*** Block opens ***
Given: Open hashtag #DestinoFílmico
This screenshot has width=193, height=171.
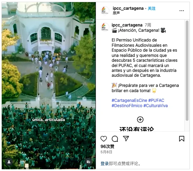Looking at the screenshot, I should click(127, 105).
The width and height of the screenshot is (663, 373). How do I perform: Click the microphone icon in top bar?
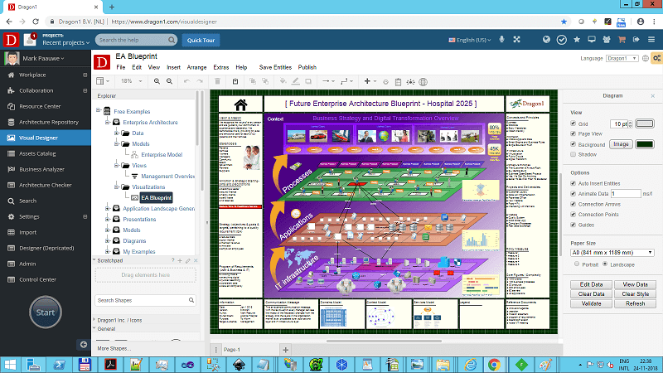point(502,40)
*** Block closes ***
Return the full listing above exactly as written, and omit the pictures.

Given: Open hashtag #DestinoFílmico
This screenshot has width=193, height=171.
Looking at the screenshot, I should click(127, 105).
The width and height of the screenshot is (663, 373). How do I perform: Click the microphone icon in top bar?
point(502,40)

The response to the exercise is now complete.